The OnePlus 7T also runs Android 10 and it’s a near-stock version, which is always a good thing, as it means there’s little bloat. OnePlus has altered the interface in some ways, using its OxygenOS, but most of the changes are either for the better or easily ignored.
There are for example some gesture controls you can use when the screen is off to launch apps and features, plus there’s Zen Mode, which locks off most of the functionality of your phone for a period of time to help you get less distracted by it.
Battery life, memory and connectivity
The OnePlus 7T has a 3,800mAh battery, which is a respectable but not massive size. It doesn’t perform any better or worse than you might expect, getting you roughly a day of life with moderate use.
The charging is worth mentioning though, as this thing can be juiced up very quickly and with minimal heat generation, though there’s no wireless charging.

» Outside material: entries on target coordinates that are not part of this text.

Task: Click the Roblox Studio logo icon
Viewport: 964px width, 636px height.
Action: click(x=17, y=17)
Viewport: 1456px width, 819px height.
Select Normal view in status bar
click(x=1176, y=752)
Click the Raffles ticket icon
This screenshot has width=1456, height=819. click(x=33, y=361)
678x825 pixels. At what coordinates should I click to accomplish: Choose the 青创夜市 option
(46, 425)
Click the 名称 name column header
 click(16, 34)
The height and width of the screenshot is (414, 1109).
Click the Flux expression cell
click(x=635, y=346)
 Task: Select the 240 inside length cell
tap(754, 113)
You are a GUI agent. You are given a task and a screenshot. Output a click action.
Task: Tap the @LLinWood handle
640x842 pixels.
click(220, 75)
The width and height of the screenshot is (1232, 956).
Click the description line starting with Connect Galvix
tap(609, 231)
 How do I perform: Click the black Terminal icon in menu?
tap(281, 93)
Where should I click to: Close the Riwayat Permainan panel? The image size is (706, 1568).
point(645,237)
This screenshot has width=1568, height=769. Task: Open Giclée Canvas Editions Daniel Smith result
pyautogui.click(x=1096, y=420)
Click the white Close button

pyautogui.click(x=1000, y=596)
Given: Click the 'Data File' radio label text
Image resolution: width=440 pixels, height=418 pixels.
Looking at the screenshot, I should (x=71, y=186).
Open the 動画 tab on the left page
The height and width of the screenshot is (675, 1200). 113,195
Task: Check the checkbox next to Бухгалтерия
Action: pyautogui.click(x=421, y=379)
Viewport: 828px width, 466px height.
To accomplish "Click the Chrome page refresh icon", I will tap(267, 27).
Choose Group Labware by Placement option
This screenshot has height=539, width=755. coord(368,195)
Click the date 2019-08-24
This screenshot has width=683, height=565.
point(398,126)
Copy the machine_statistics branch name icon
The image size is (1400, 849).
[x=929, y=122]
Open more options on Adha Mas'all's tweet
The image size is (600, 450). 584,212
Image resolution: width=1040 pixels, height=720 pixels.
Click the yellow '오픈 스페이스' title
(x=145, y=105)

The OnePlus 7T comes with 128GB or 256GB of storage, so there’s plenty of space even though there’s no microSD card slot, and it has NFC and Bluetooth 5.0.
The OnePlus 7T is a brilliant phone and one which could just about get away with costing hundreds of pounds more than it does. Given the actual price though it’s near perfect and has most other similarly priced phones comfortably beaten.
While there are a few niggles – the lack of a water resistance rating, no microSD card slot or wireless charging, and ‘just’ a Full HD+ screen – they’re all easy to live with, especially when everything else about the OnePlus 7T is so good.